CIA Director John O. Brennan speaks at the Council on Foreign Relations in Washington on March 11. (Carolyn Kaster/Associated Press)

In March, at the Council on Foreign Relations, CIA Director John Brennan was asked by NBC’s Andrea Mitchell whether the CIA had illegally accessed Senate Intelligence Committee staff computers “to thwart an investigation by the committee into” the agency’s past interrogation techniques. The accusation had been made earlier that day by Sen. Dianne Feinstein (D-Calif.), who said the CIA had “violated the separation-of-powers principles embodied in the United States Constitution.” Brennan answered:

As far as the allegations of, you know, CIA hacking into, you know, Senate computers, nothing could be further from the truth. I mean, we wouldn’t do that. I mean, that’s — that’s just beyond the — you know, the scope of reason in terms of what we would do. {…}

And, you know, when the facts come out on this, I think a lot of people who are claiming that there has been this tremendous sort of spying and monitoring and hacking will be proved wrong.

(You can see the video of Brennan’s answer here.)

Now we know that the truth was far different. The Post’s Greg Miller reports:

CIA Director John O. Brennan has apologized to leaders of the Senate Intelligence Committee after an agency investigation determined that its employees improperly searched computers used by committee staff to review classified files on interrogations of prisoners. {…}

A statement released by the CIA on Tuesday acknowledged that agency employees had searched areas of that computer network that were supposed to be accessible only to committee investigators. Agency employees were attempting to discover how congressional aides had obtained a secret CIA internal report on the interrogation program.

“Some employees acted in a manner inconsistent with the common understanding reached” between the CIA and lawmakers in 2009, when the committee investigation was launched, according to the agency statement, which cited a review by the CIA’s inspector general. The CIA statement was first reported by McClatchy.

That committee’s investigation is said to be sharply critical of the CIA, finding that it exaggerated the effectiveness of harsh interrogation measures and repeatedly misled members of Congress and the executive branch. The findings are expected to be released publicly within weeks.

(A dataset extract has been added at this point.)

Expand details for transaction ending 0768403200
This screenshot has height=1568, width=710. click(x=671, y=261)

After briefing committee leaders, Brennan “apologized to them for such actions by CIA officers as described in the [inspector general] report,” the agency statement said. Brennan also ordered the creation of an internal personnel board, led by former Sen. Evan Bayh (D-Ind.), to review the agency employees’ conduct and determine “potential disciplinary measures.”

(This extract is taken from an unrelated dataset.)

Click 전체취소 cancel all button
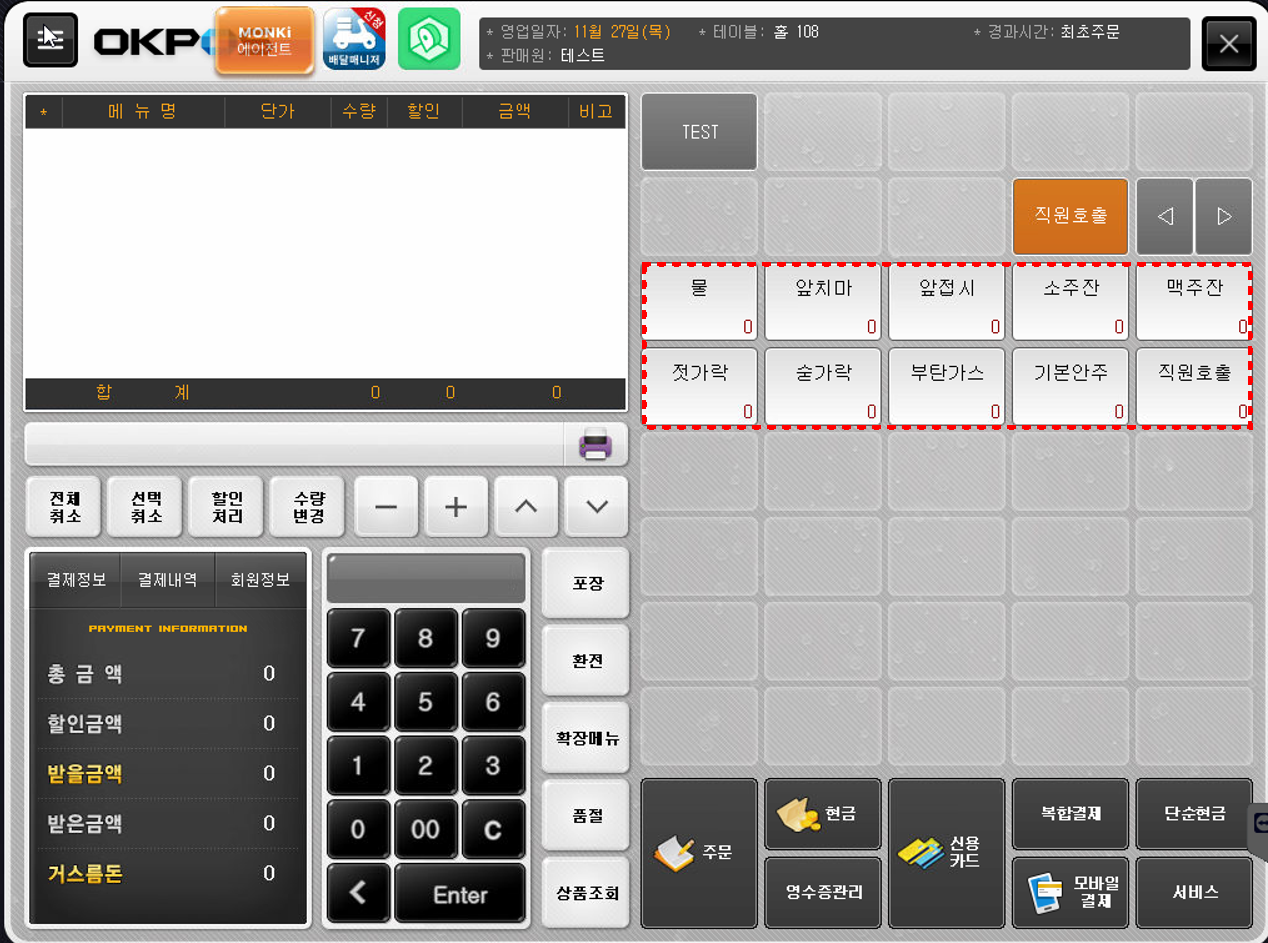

An apology and an internal review board might suffice if this were Brennan or intelligence leaders’ first offense, but the track record is far from spotless. In 2011, Brennan claimed that dozens of U.S. drone strikes on overseas targets had not killed a single civilian. This remarkable success rate was not only disputed at the time by news reports — even supporters of the drone program called it “absurd” — but as the Bureau of Investigative Journalism and the New York Times both reported later, President Obama received reports from the very beginning of his presidency about drone strikes killing numerous civilians. As Obama’s top counterterrorism adviser at the time, Brennan would have received these reports as well, so either Brennan knew that his claim was a lie, or he is secretly deaf. Similarly, Brennan denied snooping on Senate computers six weeks after Feinstein first made the accusation to the CIA in private, which means either that he was lying, or he had ignored a serious charge against his agency for six weeks, then spouted off about it without any real knowledge — hardly the behavior expected of an agency director.

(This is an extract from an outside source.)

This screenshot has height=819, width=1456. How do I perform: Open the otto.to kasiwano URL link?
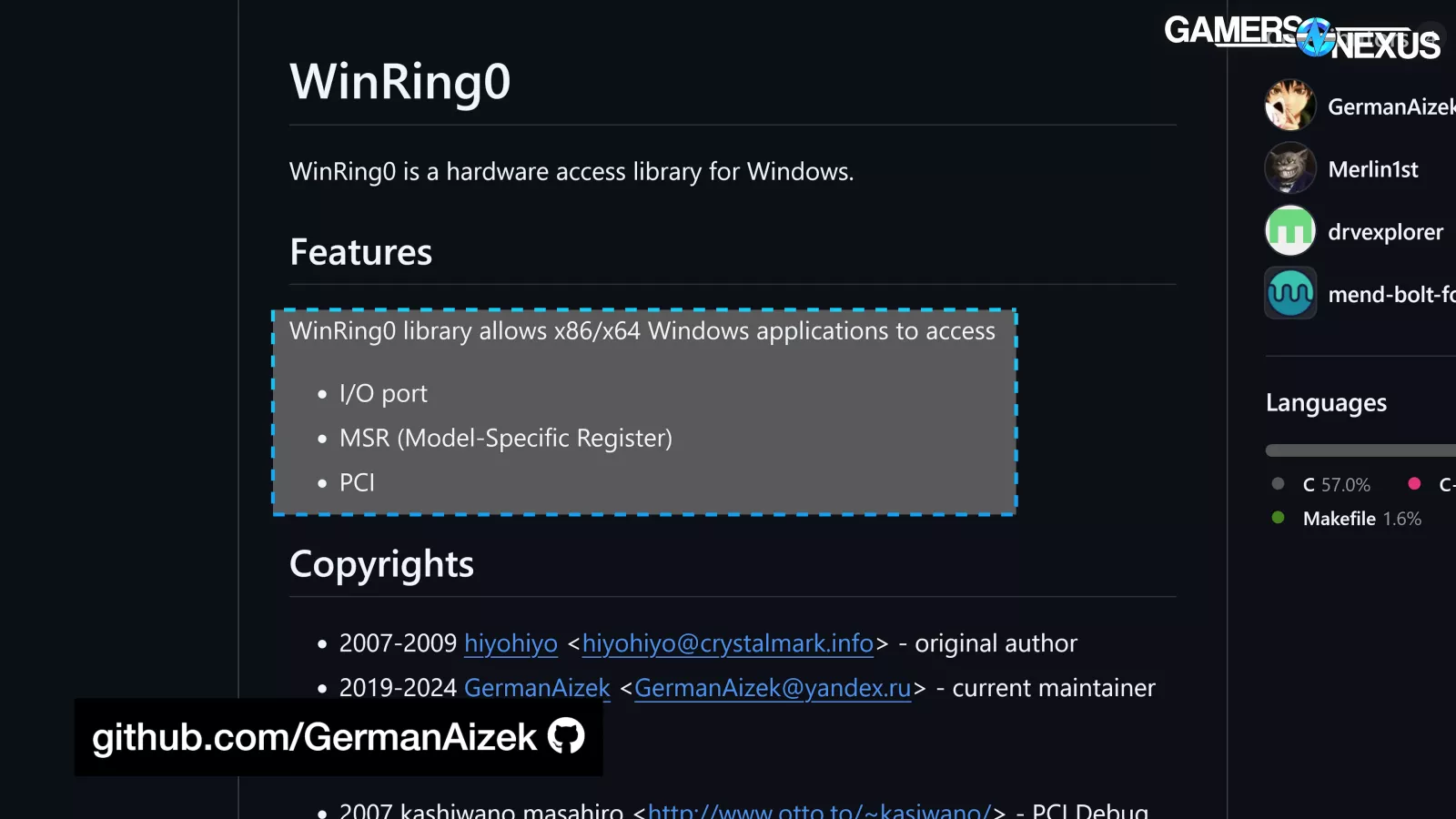[818, 810]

And last year, Director of National Intelligence James Clapper lied under oath to Congress when he told Sen. Ron Wyden (D-Ore.) and the Senate Intelligence Committee that the National Security Agency did not collect any kind of data on millions of Americans, a claim later disproved by documents leaked by former NSA employee Edward Snowden. Despite Clapper receiving criticism from both sides of the aisle, the damage to Clapper’s and the White House’s credibility on intelligence and civil liberties issues and, well, the fact that lying to Congress is a crime (though one that’s difficult to prosecute), Obama has not disciplined Clapper in any way.

Sadly, it’s unlikely that this latest incident will encourage Obama to finally induce some accountability in the intelligence community: White House press secretary Josh Earnest called the CIA’s illegal activities mere “misunderstandings.” But as Brennan said when he denied the allegations, “if I did something wrong…he is the one who can ask me to stay or to go.” It’s time for Obama to take that responsibility head-on and start to restore in U.S. intelligence agencies some semblance of responsibility to the Constitution and the public.

James Downie is The Washington Post’s Digital Opinions Editor. He previously wrote for The New Republic and Foreign Policy magazine.